======== DATASET RECORDS ========

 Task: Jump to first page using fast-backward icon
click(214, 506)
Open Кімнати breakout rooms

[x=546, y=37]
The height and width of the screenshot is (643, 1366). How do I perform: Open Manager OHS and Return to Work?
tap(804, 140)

========
======== DATASET RECORDS ========

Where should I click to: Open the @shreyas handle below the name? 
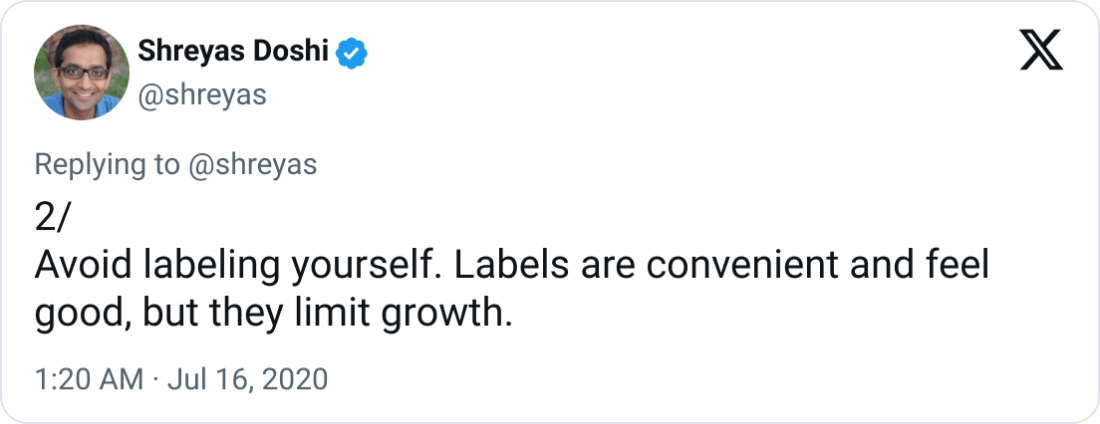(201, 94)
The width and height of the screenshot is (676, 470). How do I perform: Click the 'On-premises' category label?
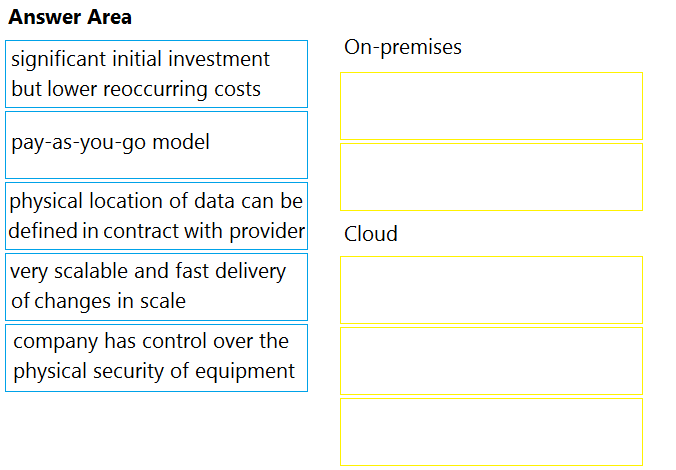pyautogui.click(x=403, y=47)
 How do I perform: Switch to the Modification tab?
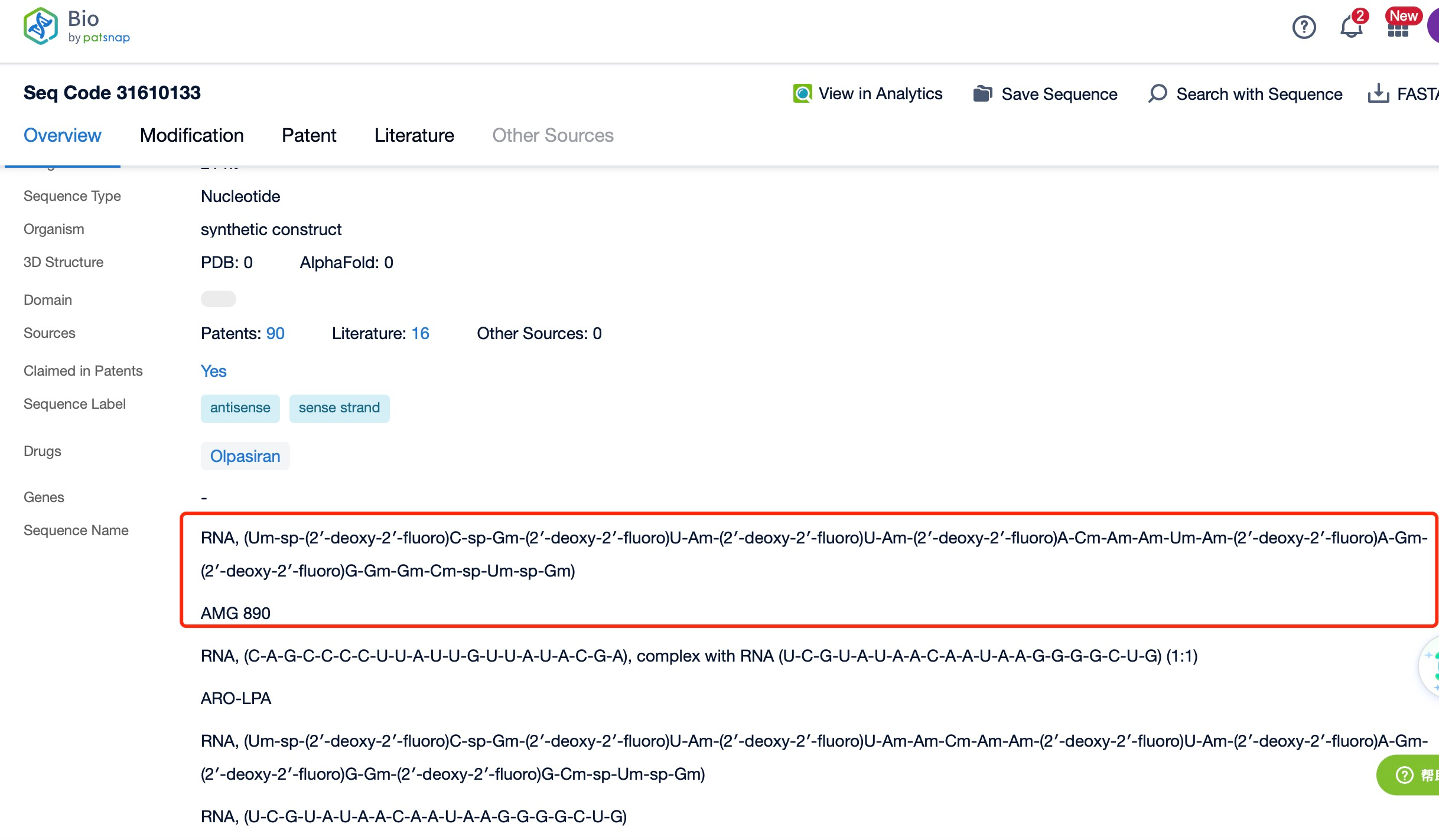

========
======== DATASET RECORDS ========

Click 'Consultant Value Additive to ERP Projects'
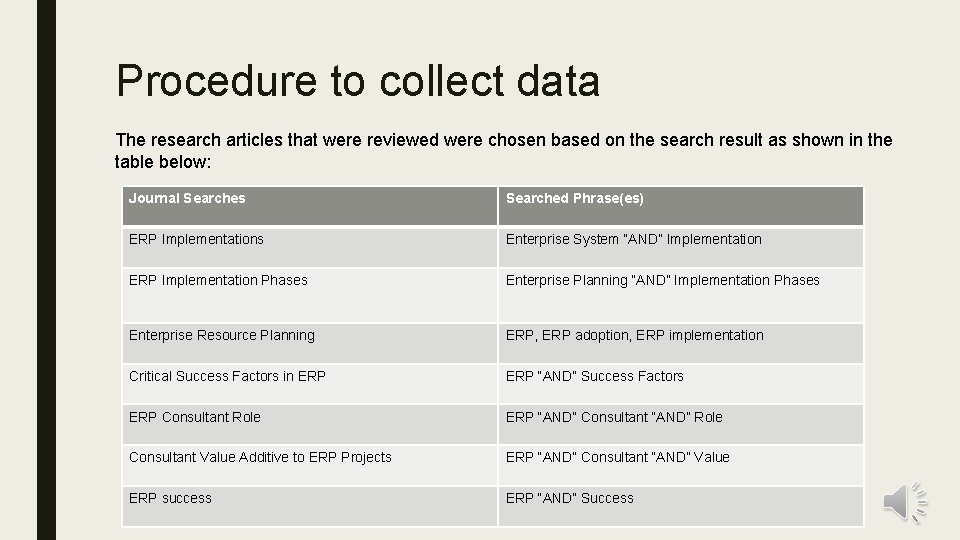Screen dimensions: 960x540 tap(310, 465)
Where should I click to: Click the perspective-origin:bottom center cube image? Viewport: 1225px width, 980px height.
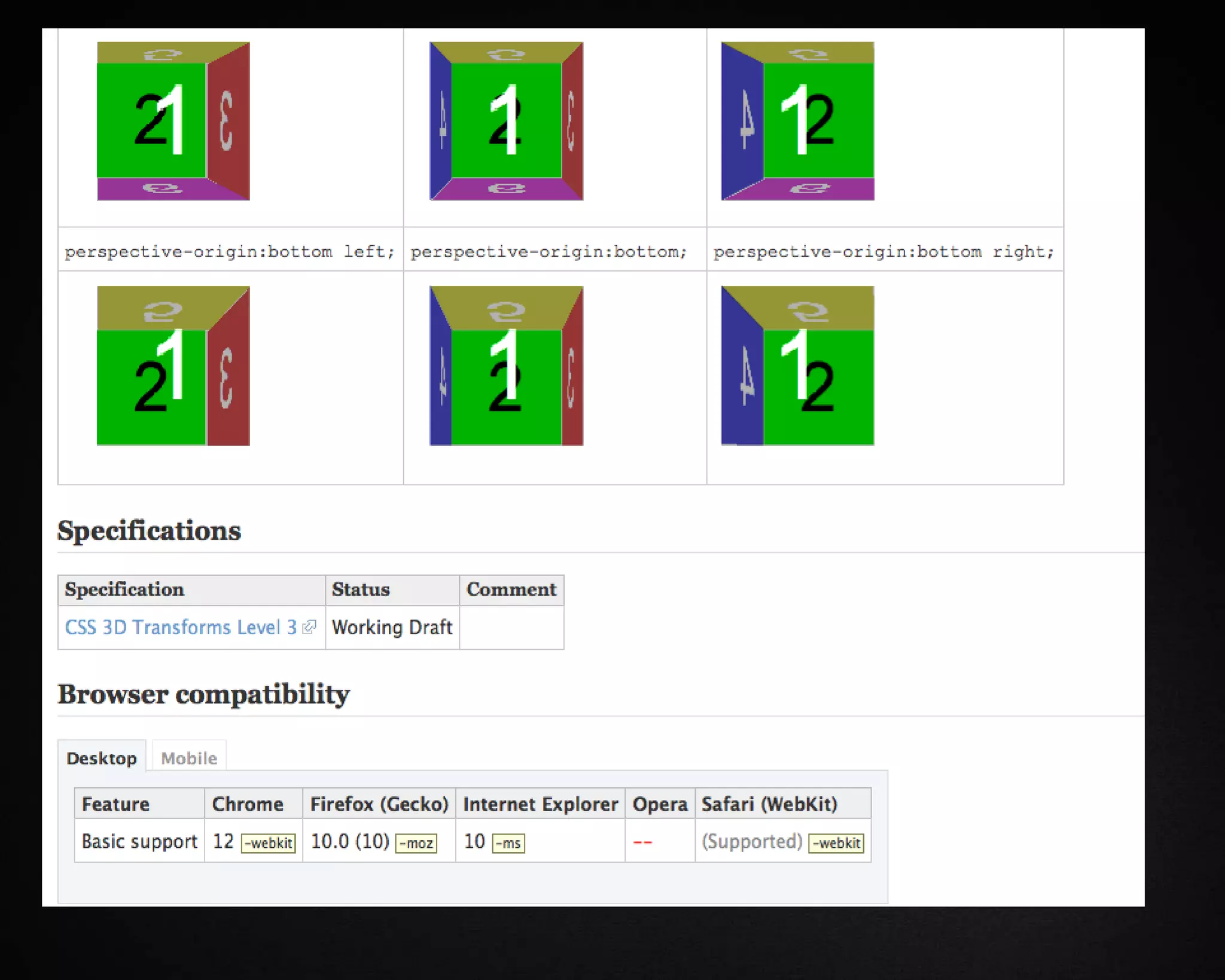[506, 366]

========

[STATED TASK] Write out the items word for word, starting at the line that contains "The height and" and ending at the line that contains "tap(804, 140)", with both of those lines included.

[OUTPUT]
The height and width of the screenshot is (643, 1366). How do I perform: Open Manager OHS and Return to Work?
tap(804, 140)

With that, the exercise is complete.